◆ **WHAT IS NEEDED**: Duplicate the portion of the passage on the rival peace terms between "When these terms" and "to make peace.", inclusive.

◆ **SELECTED TEXT**:

President Wilson, always apprehensive that something might draw the United States into the conflict, grasped eagerly at this opportunity, and in a public message he asked both sides to state to the world on what terms they would stop the war.
The Germans and their allies did not make a clear and definite proposal. On the other hand, the nations of the Entente, in no uncertain terms, declared that no peace would be made unless the central powers restored what they had wrongfully seized, paid the victims of their unprovoked attack for the damage they had done, and guaranteed that no such act should ever be committed in the future. They also declared that the Poles, Danes, Czechs, Slovaks, Italians, Alsatians, and Serbs should be freed from the tyrannous governments which now enslaved them. In plain language this meant that the central powers must give back part of Schleswig to Denmark, allow the kingdom of Poland to be restored as it once had been; permit the Bohemians and Slovaks to form an independent nation in the midst of Austria-Hungary; allow the people of Alsace and Lorraine the right of returning to France; annex the Italians in Austria-Hungary to Italy, and permit the Serbs in Bosnia and Herzegovina to join their cousins to the southeast in one great Serbian nation.
When these terms were published the German government exclaimed that while they had been willing to make peace and perhaps even give back the conquered portions of Belgium and northern France in return for the captured German colonies in Africa and the Pacific Ocean, with the payment of indemnities to Germany, now it was plain that the nations of the Entente intended to wipe out utterly the German nation and dismember the empire of Austria-Hungary; and that since Germany had offered her enemies an honorable peace and they had refused, the only thing left for the central powers to do was to fight to the bitter end and use any means whatsoever to force their enemies to make peace.
In other words, here were the two conflicting claims: Germany said, “We have won the war. Don’t you recognize the fact that you have been beaten? Give us back our colonies, organize a kingdom of Poland, out of the part of Russian Poland which we have conquered, as a separate kingdom under our protection, but don’t expect us to join to this any part of Austrian or Prussian Poland. (Prussian and Austrian Poland are ours. You wouldn’t expect us to give up any part of them, would you?) Allow us to keep the port of Antwerp and maintain our control over the Balkan peninsula. We will restore to you northern France, most of Belgium, and even part of Serbia. See what a generous offer we are making!”

Entries drawn from a dataset
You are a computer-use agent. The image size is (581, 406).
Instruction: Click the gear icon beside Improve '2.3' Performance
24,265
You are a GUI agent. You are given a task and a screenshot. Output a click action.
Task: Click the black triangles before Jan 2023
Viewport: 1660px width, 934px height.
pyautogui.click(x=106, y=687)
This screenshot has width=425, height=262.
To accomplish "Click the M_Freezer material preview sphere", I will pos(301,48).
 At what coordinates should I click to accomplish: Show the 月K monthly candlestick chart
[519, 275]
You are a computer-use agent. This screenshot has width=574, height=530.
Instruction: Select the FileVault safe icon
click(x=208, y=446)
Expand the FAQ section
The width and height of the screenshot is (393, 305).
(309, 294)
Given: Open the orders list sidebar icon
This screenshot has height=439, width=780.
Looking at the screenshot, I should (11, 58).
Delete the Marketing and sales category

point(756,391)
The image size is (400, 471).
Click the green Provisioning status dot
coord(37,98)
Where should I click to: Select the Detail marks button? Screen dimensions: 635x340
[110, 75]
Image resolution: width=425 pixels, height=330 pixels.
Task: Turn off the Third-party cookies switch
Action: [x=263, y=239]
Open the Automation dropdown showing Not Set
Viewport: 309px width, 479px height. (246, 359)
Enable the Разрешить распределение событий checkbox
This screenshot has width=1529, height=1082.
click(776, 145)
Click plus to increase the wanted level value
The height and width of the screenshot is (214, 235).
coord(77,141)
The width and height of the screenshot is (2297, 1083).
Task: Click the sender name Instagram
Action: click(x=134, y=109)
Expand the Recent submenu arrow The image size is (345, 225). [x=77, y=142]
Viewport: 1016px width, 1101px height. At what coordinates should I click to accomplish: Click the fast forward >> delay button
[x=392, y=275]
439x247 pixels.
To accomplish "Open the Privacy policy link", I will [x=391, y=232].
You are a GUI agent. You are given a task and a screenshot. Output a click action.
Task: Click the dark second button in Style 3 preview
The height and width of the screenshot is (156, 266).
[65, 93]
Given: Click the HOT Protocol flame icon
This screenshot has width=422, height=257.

◆ **TASK OUTPUT**:
When these terms were published the German government exclaimed that while they had been willing to make peace and perhaps even give back the conquered portions of Belgium and northern France in return for the captured German colonies in Africa and the Pacific Ocean, with the payment of indemnities to Germany, now it was plain that the nations of the Entente intended to wipe out utterly the German nation and dismember the empire of Austria-Hungary; and that since Germany had offered her enemies an honorable peace and they had refused, the only thing left for the central powers to do was to fight to the bitter end and use any means whatsoever to force their enemies to make peace.